National Leaders Join in Support of Immigration Reform
Feature Story by Suzanne Lee - 4/12/2002
Washington, D.C.?The events of September 11th have had an unprecedented effect on the priorities of the United States. The state of homeland security and the war in Afghanistan have eclipsed important issues, particularly the need to ensure equal rights and due process for immigrant workers currently residing and working in the United States.To put immigration reform back on the agenda, the Service Employees International Union sponsored a gathering of the nation's top civil rights, labor, business and religious leaders April 11th in Washington, D.C. The SEIU is the largest and fasting growing union in the American Federation of Labor and Congress of Industrial Organizations (AFL-CIO).
The varied organizations came together to call upon Congress and the Bush Administration to pass a comprehensive immigration reform bill that would provide immigrant workers with the same protections and rights as any native-born worker. The bill would also make it easier for undocumented workers who are already living and working in the Untied States, paying taxes, and contributing to their communities to be legalized. "What we need now is reform that keeps out those who want to do us harm, admits those who want to work hard, and contributes to a stronger America," said Frank Sharry, executive director of the National Immigration Forum.
SEIU Executive Vice President Eliseo Medina stressed the importance of immigrant workers and the need to protect them: "The reality is, millions of undocumented workers are here who fill an economic need, and we can't afford to send them home.

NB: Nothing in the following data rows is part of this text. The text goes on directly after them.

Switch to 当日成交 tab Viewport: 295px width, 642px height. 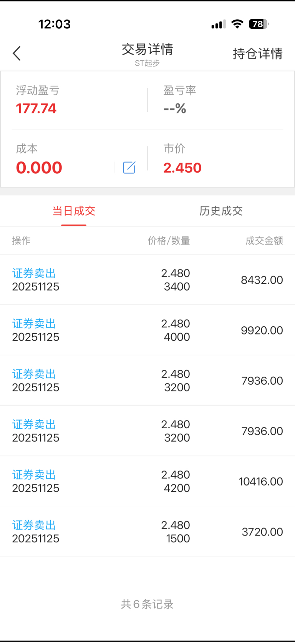(74, 211)
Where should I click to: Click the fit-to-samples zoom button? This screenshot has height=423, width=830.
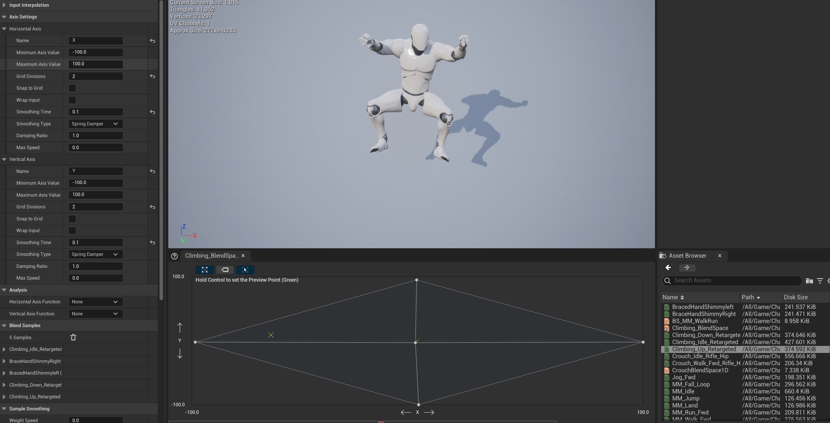[x=245, y=270]
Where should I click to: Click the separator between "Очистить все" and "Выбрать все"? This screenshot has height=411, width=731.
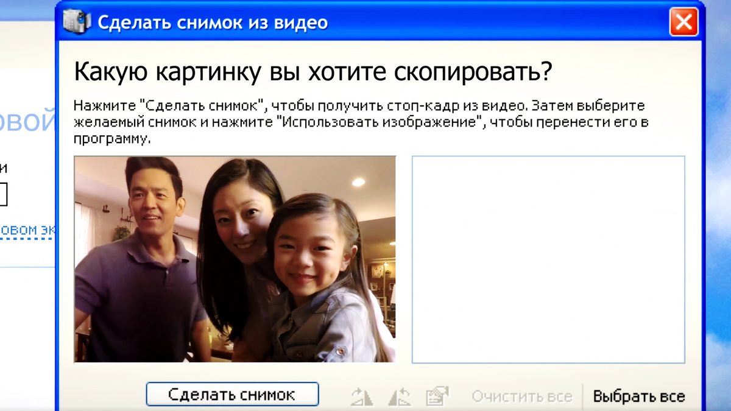[x=583, y=396]
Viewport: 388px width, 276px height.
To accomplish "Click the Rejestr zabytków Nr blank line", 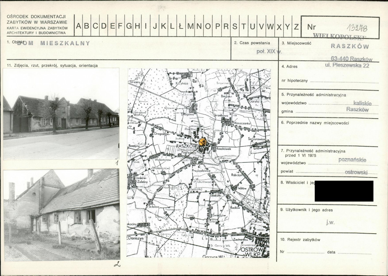I will [x=305, y=252].
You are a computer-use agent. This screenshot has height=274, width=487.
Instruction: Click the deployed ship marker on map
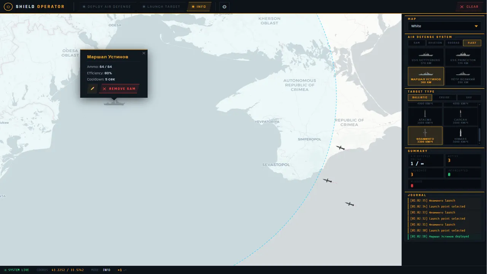click(x=114, y=102)
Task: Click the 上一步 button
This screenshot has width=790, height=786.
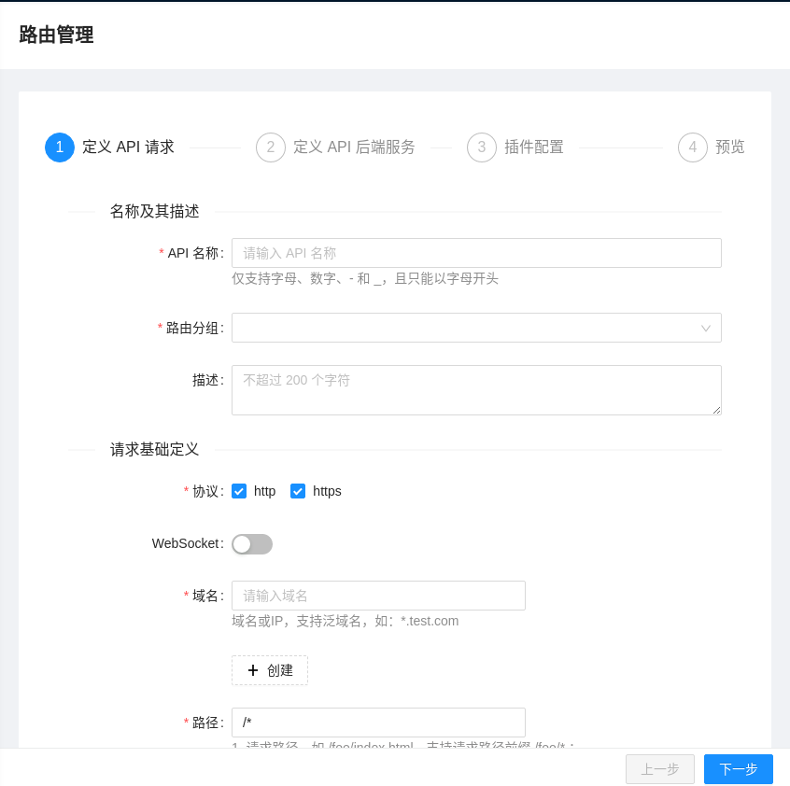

The sooner we fold then into an expanded immigration system the better for all concerned."
John Sweeney, the President of the AFL-CIO, agreed with Medina and reminded the federal government of the security of the nation does not just lie in tightening up its borders and chasing terrorists, but in the workers that make up its economy, as well. "The message we deliver today to the President and the Congress is not only that we must get back to work, but that this is an even more important time for America to stand behind its principles."
The press conference comes just two weeks after the Supreme Court invalidated the National Labor Relations Board's rule to provide limited back pay to undocumented workers who had been fired as a result of violations of federal labor laws by their employers. This raised questions over the protections of immigrant workers compared to workers born in the United States.
"The U.S. Supreme Court's decision, in Hoffman Plastics Inc. v. NLRB, means we will work harder, faster, and with greater purpose to win legalization for hard-working, tax-paying immigrants already living in the United States," assured Medina.
Wade Henderson, executive director of the Leadership Conference on Civil Rights, echoed Medina: "The civil rights community believes it is essential that we restore due process to immigration law because history has proven, time and time again, that if the civil rights of one group are undermined, everyone else becomes vulnerable as well."
Henderson also called upon Congress to take the long-overdue step of repealing employer sanctions, which since 1986 have led to widespread discrimination in the workplace.
During follow-up questioning, the speakers discussed a bill that had been cleared by the House Judiciary Committee the day before, that would reform the Immigration and Naturalization Service by breaking it into two agencies. Several argued that the two agencies must be coordinated and that Congress must make sure that adequate resources are provided to the "services" currently provided by the INS, as well as to its enforcement efforts.
Other speakers pointed out that restructuring the INS is only a partial solution to the massive problems at the agency, and that many more problems are the result of the actual immigration laws themselves. The LCCR and a number of other organizations had also, the day before, sent a letter to members of the Judiciary Committee urging them to provide the INS with not only a "facelift," but also with changes to "the heart and soul of the system" as well ? by passing several bills to amend some of the harshest provisions in the immigration laws.
SEIU was joined at the Sheraton Four Points Hotel in Washington, D.C., by the heads of AFL-CIO, National Council for La Raza, National Asian Pacific American Legal Consortium, National Immigration Forum, American Hotel & Lodging Association, Religious Action Center of Reform Judaism, the U.S. Chamber of Commerce, and the Leadership Conference on Civil Rights.